## 目標
下のドラマ感想文から、「2010年03月28日 | ●面白かったTVドラマ」を含む語句で始まり「舞台は頭上を飛行機が飛ぶ、蒲田の町工場。」で終わる部分を、一字も変えずに書き写してください。

## 抽出テキスト
2010年03月28日 | ●面白かったTVドラマ
「霧の旗」「書道教授」
そして「遠まわりの雨」を録画。

三週続けてドラマを見たことになりました。

最初は、
世界のケン ワタナベが
ホームセンターのエプロンかけてる姿なんて~~と
思っていたけど、違和感はすぐに吹き飛ばされた。

舞台は頭上を飛行機が飛ぶ、蒲田の町工場。
という思いっきり庶民的な設定で気取りを排除したドラマだった。

昔ながらの商店街も残っている。
うらぶれたスナックとか安ホテルとか、
あざといくらい居心地の良い庶民性がうまいと思った。

夏川結衣が安っぽい洋服に無造作なたばね髪で
自転車をすっ飛ばし
衣料量販店でワゴンのセーターを買ったりすると思えば
渡辺の妻役の田中美佐子も
「ノーメイク・メイク」で生活感ありあり。

## 収集データ
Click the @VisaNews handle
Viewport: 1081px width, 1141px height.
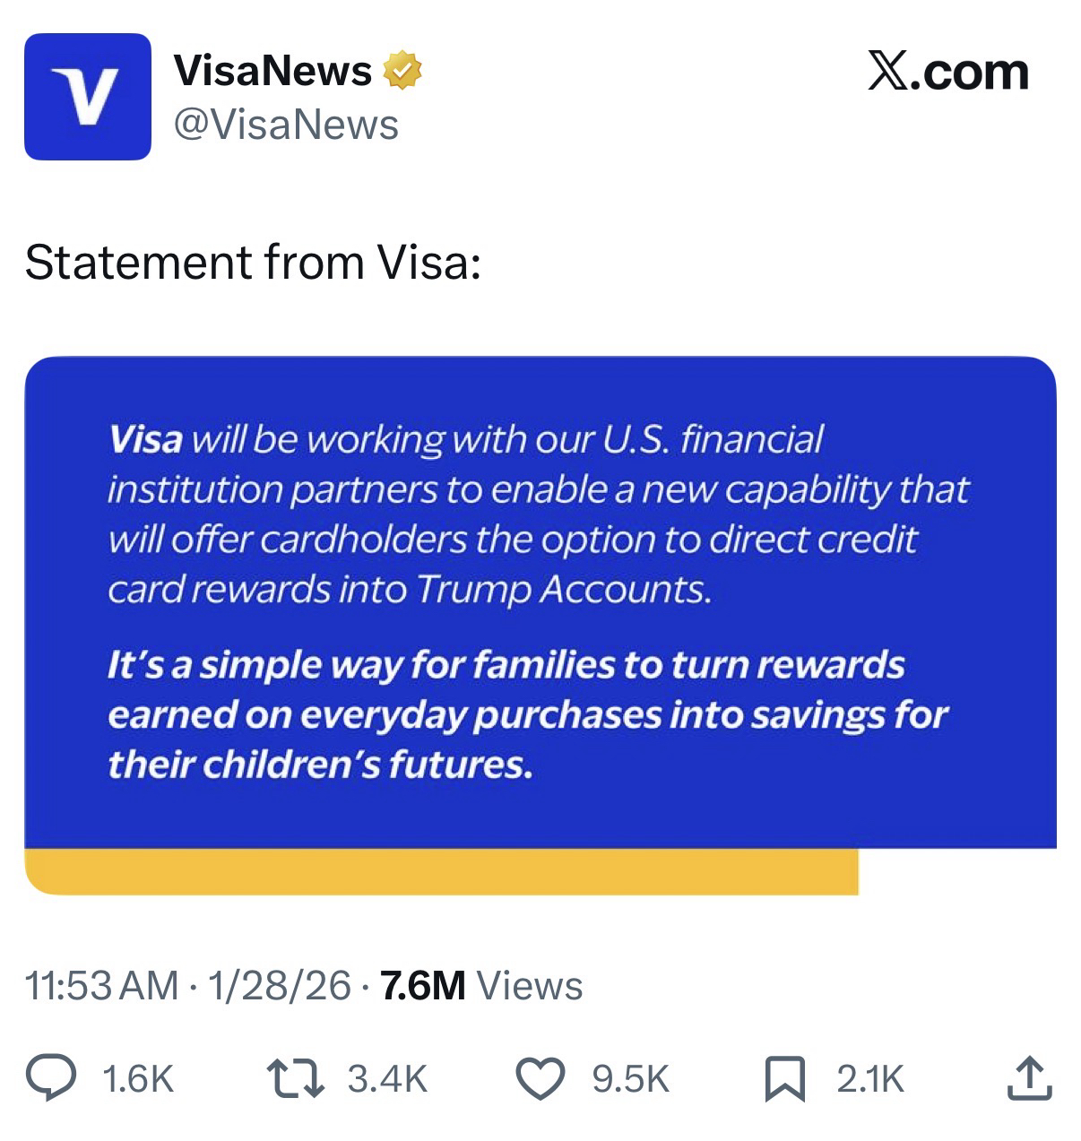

## 回答
2010年03月28日 | ●面白かったTVドラマ
「霧の旗」「書道教授」
そして「遠まわりの雨」を録画。

三週続けてドラマを見たことになりました。

最初は、
世界のケン ワタナベが
ホームセンターのエプロンかけてる姿なんて~~と
思っていたけど、違和感はすぐに吹き飛ばされた。

舞台は頭上を飛行機が飛ぶ、蒲田の町工場。